Bill Cowher, the former coach of the Steelers, is seen here modeling the NFL version of a windbreaker. A staple in wardrobes north of the Mason-Dixon line, the windbreaker provides protection from the elements as well as loyalty to his team without making him look like a sissy.
So why is Cowher always scowling? Because that's part of his wardrobe, too!
He's not the sweet grandfather like Dungy, he's the head coach, and if you step out of line or miss a tackle, you are in for it.
Mike Smith, the coach of the Atlanta Falcons, dresses as unassumingly as his name. Seen here modeling the black long-sleeved polo with red accents, Smith could be seen all season in variations of the same shirt.
Short sleeves, long sleeves, red, white, black, any combination. Its professional, its simple, and it fits right into the NFL without creating a stir.
Bill Belichick might be the worst dressed coach in the NFL. He might be the worst dressed coach in any sport, ever. But here he is in your basic NFL polo with your basic NFL visor, very un-Belichick like attire.
Doesn't it freak you out a little?
That's better, isn't it?
As sloppy and as natty as this man is, there is no denying the brilliance of his coaching. Could it have something to do with the hobo-like appearance and the cut-up sweatshirts?

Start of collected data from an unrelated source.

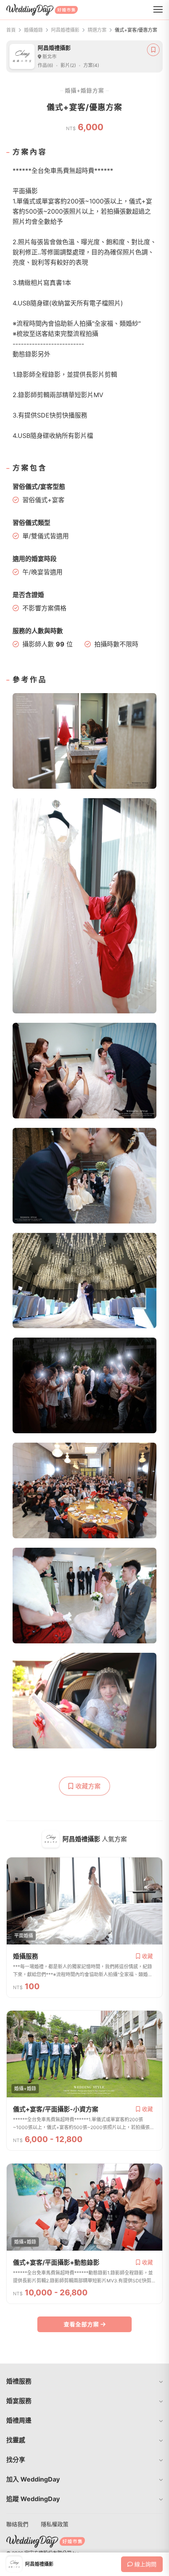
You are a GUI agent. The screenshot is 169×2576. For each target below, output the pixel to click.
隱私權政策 (54, 2524)
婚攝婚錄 (33, 30)
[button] (84, 2381)
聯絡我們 (17, 2524)
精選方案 (97, 30)
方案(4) (91, 65)
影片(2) (68, 65)
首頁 (11, 30)
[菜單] (158, 9)
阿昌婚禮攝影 (65, 30)
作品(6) (45, 65)
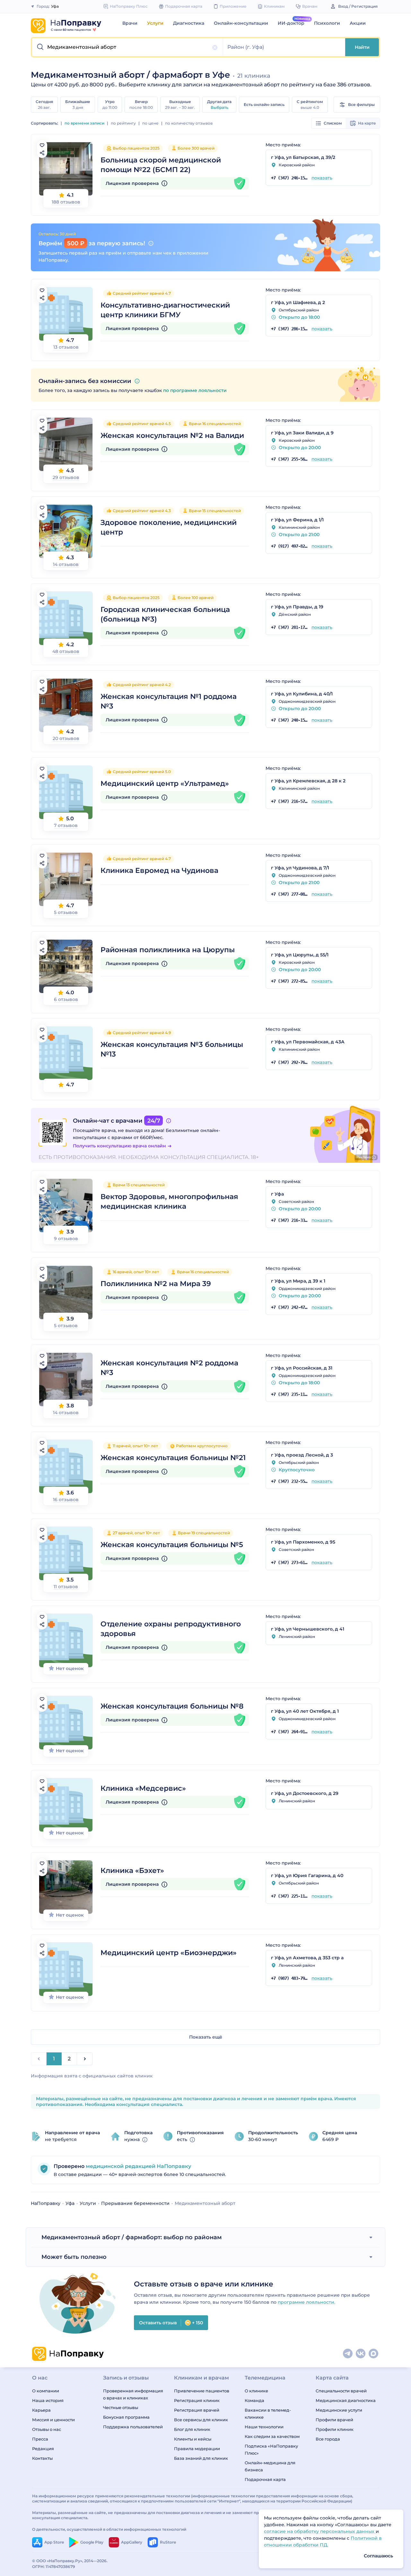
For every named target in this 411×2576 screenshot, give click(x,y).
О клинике (256, 2390)
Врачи (129, 23)
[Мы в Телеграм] (348, 2354)
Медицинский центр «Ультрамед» (165, 783)
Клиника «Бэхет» (132, 1870)
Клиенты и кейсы (192, 2438)
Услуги (155, 23)
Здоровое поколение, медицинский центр (169, 527)
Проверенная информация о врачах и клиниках (133, 2394)
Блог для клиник (192, 2429)
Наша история (48, 2400)
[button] (127, 47)
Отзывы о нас (46, 2429)
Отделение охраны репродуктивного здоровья (171, 1629)
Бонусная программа (126, 2417)
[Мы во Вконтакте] (361, 2354)
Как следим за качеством (272, 2436)
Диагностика (188, 23)
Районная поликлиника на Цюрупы (168, 949)
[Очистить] (215, 47)
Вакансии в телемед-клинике (268, 2413)
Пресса (40, 2438)
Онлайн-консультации (241, 23)
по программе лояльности (195, 390)
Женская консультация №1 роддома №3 (169, 701)
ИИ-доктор (291, 23)
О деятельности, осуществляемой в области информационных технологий (109, 2529)
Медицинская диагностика (346, 2400)
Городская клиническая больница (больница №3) (165, 614)
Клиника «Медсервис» (143, 1788)
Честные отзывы (120, 2407)
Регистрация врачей (196, 2410)
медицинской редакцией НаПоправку (137, 2166)
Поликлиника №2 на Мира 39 (156, 1283)
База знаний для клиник (201, 2458)
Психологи (327, 23)
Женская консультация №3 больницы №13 (172, 1049)
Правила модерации (197, 2448)
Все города (328, 2438)
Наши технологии (264, 2426)
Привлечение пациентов (201, 2390)
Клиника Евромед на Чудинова (159, 870)
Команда (254, 2400)
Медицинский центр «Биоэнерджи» (169, 1952)
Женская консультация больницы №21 (173, 1457)
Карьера (41, 2410)
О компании (45, 2390)
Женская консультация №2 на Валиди (172, 435)
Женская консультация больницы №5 (172, 1544)
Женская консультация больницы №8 (172, 1706)
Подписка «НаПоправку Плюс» (271, 2449)
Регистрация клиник (197, 2400)
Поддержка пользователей (133, 2426)
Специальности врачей (341, 2390)
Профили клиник (335, 2429)
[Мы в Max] (374, 2354)
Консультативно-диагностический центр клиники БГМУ (165, 310)
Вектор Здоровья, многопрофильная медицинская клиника (169, 1201)
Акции (358, 23)
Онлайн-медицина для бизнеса (270, 2466)
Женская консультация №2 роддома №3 (169, 1368)
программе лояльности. (306, 2302)
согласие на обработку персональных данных (320, 2531)
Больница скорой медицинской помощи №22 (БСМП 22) (161, 165)
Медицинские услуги (339, 2410)
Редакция (43, 2448)
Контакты (42, 2458)
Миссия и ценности (53, 2419)
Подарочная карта (265, 2479)
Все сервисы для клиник (201, 2419)
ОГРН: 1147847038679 (53, 2566)
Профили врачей (334, 2419)
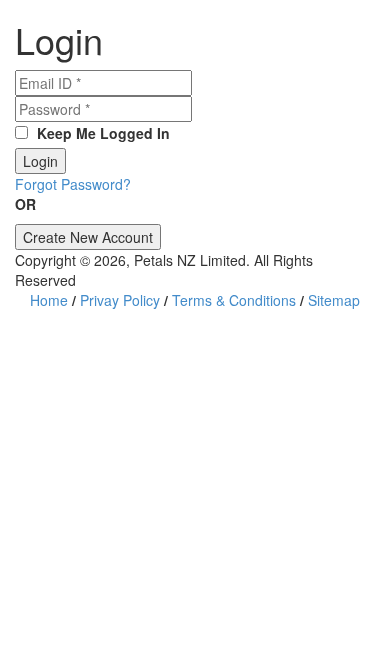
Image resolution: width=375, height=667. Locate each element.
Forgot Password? (73, 184)
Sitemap (334, 300)
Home (49, 300)
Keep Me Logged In (101, 133)
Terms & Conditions (234, 300)
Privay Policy (120, 300)
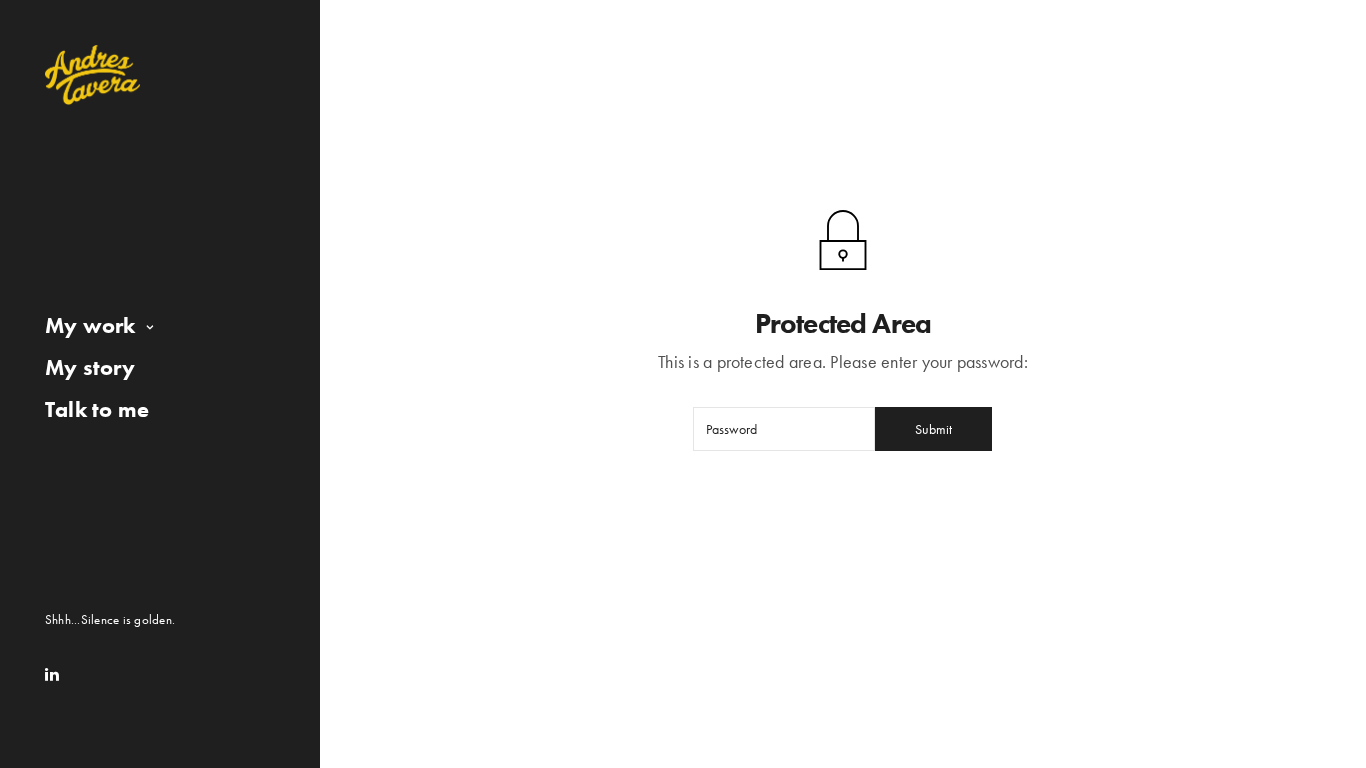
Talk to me (97, 409)
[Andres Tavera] (92, 75)
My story (90, 367)
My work (90, 325)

Little is known about Bill's fascination with cutting off his sleeves. Some say he just got hot one day and had an assistant do it, others think it is some kind of superstitious thing.
Either way, he makes our list because the unapproachable, curmudgeonly, hobo appearance he gives off seems to be the way he acts as a coach as well.
So whether its a sweater vest, a three-piece suit, a hobo sweatshirt, or a combination, as seen here with Mike Ditka, NFL coaches dress themselves in a way that reflects not only their personal style, but their personalities as well.
What will be the next fashion statement? Will someone bring back the suit? Or will something worse appear? How you could possibly get worse than Bill Belichick, I don't know.